Sie beschaffte sich Informationen zur Pumpe und setzte bei Jonas Diabetologen durch, dass er eine bekam. Der Alltag wurde wieder freier, unbeschwerter. Trotzdem sagt Daniela bestimmt, das Bewusstsein über den Diabetes sei immer präsent, mal etwas mehr, mal etwas weniger.  „Ich bin dünnhäutiger geworden“, sagt Daniela nachdenklich. „Im Spital wurden wir emotional überhaupt nicht aufgefangen, vielleicht ist das der Grund dafür“, überlegt sie auf die Frage, wie es ihr heute geht. Sie kennt sie, die Frustschübe, fühlt sich manchmal wütend, traurig und machtlos, wenn Jonas um Mitternacht scheinbar grundlos einen viel zu hohen Blutzucker hat.

„Wenn es mir schlecht geht, nehme ich Schüssler-Salze. Oder ich ziehe mich einen Abend lang in ein Zimmer zurück und schaue einfach TV“, sagt sie auf die Frage, was ihr helfe. Das geht, denn Stefan, ihr Mann, kann das Diabetes-Management jederzeit nahtlos übernehmen. „Es gibt mir eine grosse Sicherheit zu wissen, dass ich am Freitagabend einfach gehen und erst am Sonntag wieder zurück kommen könnte“, sagt Daniela. „Ich bin extrem froh, dass wir das gemeinsam machen!“

„Ich bin wütend auf den Diabetes“ (Jonas)

Und wie geht Jonas mit seinem Diabetes um? Er sei eigentlich sehr diszipliniert und messe etwa den Blutzucker schon selber, seit er 3 Jahre alt ist. Aber er sagt auch: „Ich bin wütend auf den blöden Diabetes“, möchte manchmal, dass auch seine kleine Schwester Fiona das hat. Fiona wiederum ist ganz der kleine Profi und fragt auch schon mal „Jonas, darfst du das?“ oder sie erinnert die Mutter daran, dass noch ein neuer Katheter gesetzt werden muss.
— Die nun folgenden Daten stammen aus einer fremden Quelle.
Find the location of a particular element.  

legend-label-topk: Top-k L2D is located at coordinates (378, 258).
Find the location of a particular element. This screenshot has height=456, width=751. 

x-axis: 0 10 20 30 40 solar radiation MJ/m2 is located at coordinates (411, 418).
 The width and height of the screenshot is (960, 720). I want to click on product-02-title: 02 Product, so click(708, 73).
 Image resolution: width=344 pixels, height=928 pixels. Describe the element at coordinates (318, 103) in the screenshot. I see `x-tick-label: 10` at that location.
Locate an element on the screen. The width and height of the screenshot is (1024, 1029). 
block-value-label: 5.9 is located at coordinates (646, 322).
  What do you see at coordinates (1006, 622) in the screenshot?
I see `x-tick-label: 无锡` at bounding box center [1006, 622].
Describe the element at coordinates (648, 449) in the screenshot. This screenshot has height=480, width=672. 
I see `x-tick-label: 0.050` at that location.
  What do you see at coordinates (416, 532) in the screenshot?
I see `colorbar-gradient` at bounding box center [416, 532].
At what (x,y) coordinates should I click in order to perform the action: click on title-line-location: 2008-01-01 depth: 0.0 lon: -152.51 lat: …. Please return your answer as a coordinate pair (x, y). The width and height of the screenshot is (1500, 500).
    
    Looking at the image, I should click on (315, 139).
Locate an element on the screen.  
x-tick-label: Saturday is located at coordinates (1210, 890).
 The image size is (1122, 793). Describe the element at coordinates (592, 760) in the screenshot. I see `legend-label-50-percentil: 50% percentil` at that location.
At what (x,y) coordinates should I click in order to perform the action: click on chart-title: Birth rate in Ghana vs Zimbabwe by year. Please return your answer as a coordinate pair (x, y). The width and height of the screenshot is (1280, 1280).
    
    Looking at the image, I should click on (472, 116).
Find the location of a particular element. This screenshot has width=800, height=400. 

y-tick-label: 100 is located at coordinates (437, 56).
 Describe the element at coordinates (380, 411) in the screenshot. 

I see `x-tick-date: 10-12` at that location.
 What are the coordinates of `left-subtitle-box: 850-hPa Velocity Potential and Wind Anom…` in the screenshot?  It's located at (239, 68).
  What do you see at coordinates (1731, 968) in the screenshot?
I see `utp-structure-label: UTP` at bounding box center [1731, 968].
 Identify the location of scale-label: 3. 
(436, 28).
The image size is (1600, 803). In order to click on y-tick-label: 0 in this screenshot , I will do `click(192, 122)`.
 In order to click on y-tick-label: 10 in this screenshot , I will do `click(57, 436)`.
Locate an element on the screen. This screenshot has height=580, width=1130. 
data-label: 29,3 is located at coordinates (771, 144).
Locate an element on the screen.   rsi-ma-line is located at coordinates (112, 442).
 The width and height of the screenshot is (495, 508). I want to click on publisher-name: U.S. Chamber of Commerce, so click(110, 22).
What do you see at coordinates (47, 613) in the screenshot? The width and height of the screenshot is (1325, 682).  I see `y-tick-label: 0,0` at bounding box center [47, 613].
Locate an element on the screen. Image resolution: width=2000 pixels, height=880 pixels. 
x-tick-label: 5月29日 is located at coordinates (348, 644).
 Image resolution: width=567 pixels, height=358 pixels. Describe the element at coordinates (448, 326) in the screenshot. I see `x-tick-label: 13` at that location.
Und natürlich stinkt es ihr, wenn sie mal warten muss wegen dem Diabetes. „Sie hat auch schon mal das BZ-Gerät geklaut und selber gemessen –  an jedem Finger. Wir haben eine Zeit lang sehr viele Stäbchen verbraucht“, lacht Daniela.

Wenn Daniela sich über die Zukunft Gedanken macht, dann glaubt sie, dass noch eine strenge Zeit auf sie zukommen werde, gerade in der Pubertät. „Ich hoffe, dass Jonas bis dann so gut integriert ist, dass er ein gutes Umfeld hat, dass ihm helfen kann.“ Illusionen macht sie sich keine, sie hat keine Hoffnung, dass es in 10 Jahren eine Heilung geben könnte. „Ich wünsche mir einfach, dass Jonas glücklich und zufrieden leben kann“, sagt Daniela.